---------- QUOTED PASSAGE

Before we continue the discussion on Patrology, and in keeping with our musical theme, we should not Jenson’s masterful handling of the Holy Spirit and the Filioque debate. It must be admitted that conservative American evangelicals have failed miserably on this point. If I could think of harsher language, I would use it. Jenson begins by noting the problems in Augustine’s formulation: exactly how is one of the three specifically “spirit?” If hypostases are identified by relations of origin (Father-Son), we have a further problem, since no relation appears in the name “Holy Spirit” (147). Jenson then mentions Lossky’s poewrful argument against the West: by positing the Father and Son as a single cause of the Spirit, the West has muted the hypostatic characteristics of both Father and Son.

How can we respond? Before responding, we should briefly note the Eastern position. The Father is the sole monarchy of the Godhead, but this isn’t subordinationist because “terms such as procession and origine are but inappropriate expressions for a reality alien to all becoming, all process, all beginning” (Lossky, A l’image et a la ressemblance de Dieu, 78, quoted in Jenson, 152). Jenson remarks: “This is a vision of God as frozen as any we have encountered, and a new evacuation of Trinitarianism. The trinitarian propositions in their Eastern use fail to describe the Father’s subordinating of the Son and the Spirit, we discover, only because they do not describe any action at all (Jenson, 152).

Lossky’s problem points back to Gregory Palamas. Palamas employs the Cappadocians, but with a subtle difference. The Saints participate in the divine energies, which are the divine life, but not in the divine ousia, deity sheerly as such. The problem, though, is that the Cappadocians were a lot more flexible than Palamas. Their use of the term ousia (Basil probably excepted) does not suggest anything other than the divine life. Here is the problem for Palamas: “It is one thing to say that abstract deity is itself always the same quality, as the Cappadocians did; it is quite another to say that deity taken as God himself is a static essence. Ironically, Orthodoxy is here driven to a bluntly modalist doctrine: God himself is above the biblical narrative, which applies only to his energies (153). Perhaps most disastrously, Orthodoxy has a tendency to “reify the energies, the moments of the divine life, and at least in the case of the Spirit, the energies replace the person in the historical actuality of salvation” (157).

--------------------

## DIRECTIVES
(a) In the passage on Jenson and the Filioque, what does Lossky argue the West has done by positing the Father and Son as a single cause of the Spirit?
(b) Write the next part of the passage on Jenson and the Filioque, picking up after its final sentence.
The data after this passage comes from a separate source.

---------- MATERIAL

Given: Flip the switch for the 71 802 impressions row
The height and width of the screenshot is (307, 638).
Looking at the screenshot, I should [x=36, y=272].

--------------------

## RESPONSES
(a) It has muted the hypostatic characteristics of both Father and Son.

(b)
So what is Jenson’s solution? By way of clarification, he explains Hegel’s famous “I-thou/Master-slave” analogy. If you and I are to be free for one another, each of us must be both subject and object in our discourse. If I am present, I am a subject whom you have as my object. But if I am not an object for you as subject, if I somehow evade that, I enslave you. I am not reciprocally available to you (155).

How then, can this mutual availability happen? How is an I-Thou relationship possible without becoming a struggle for power? (Jenson notes with humor that postmodernism carried out this program under a tutelage of horror!) Jenson, in perhaps an unacknowledged Augustinian strain,notes, “there is freely given love...a third party in the meeting of ‘I’ and ‘Thou. Thus, if you and I are to be free for one another, someone must be our liberator (okay, granted this isn’t the best term--JA)...If I am to be your object and you mine, so that we may be subjects for each other, there has to be one for whom we are both objects, and whose intention for us is our love for each other. The theological conclusion is obvious.

Still, it does not fully answer the Filioque debate, at least not here. Jenson tentatively works toward a Western answer. The debate over the Filioque is misplaced. If God is indeed the God of the future, and we see Cappadocian hints of an ever-forward moving futurity in God, then does it not make more sense to see the better question as “The Spirit is the End and Goal of all God’s ways”? East and West debate over the beginning Archimedean point when they should be discussing the divine goal as the Spirit’s Archimedean point” (157). Quoting Pannenberg again, “The fault of the Filioque is that the true Augustinian insight that the Spirit is the fellowship of the Son and Father ‘was formulated in terms of relations of origin’” (Pannenberg, I: 347, quoted in Jenson, 157 n. 67).

Jenson has an interesting, yet ultimately unsatisfying chapter on the atonement. He accepts many of the criticisms of Anselm: strictly speaking, on Anselm’s view there is no need for the Resurrection. Upon the death of Christ the transaction is complete. Theology, unfortunately, remains incomplete. Even more pointedly, “The New Testament speaks of God’s action to reconcile us to himself, and nowhere of God’s being reconciled to us” (186). The problem, however, with these subjective critiques of Anselm, and the theories they represent, fail to say how Jesus’s death accomplished anything specific.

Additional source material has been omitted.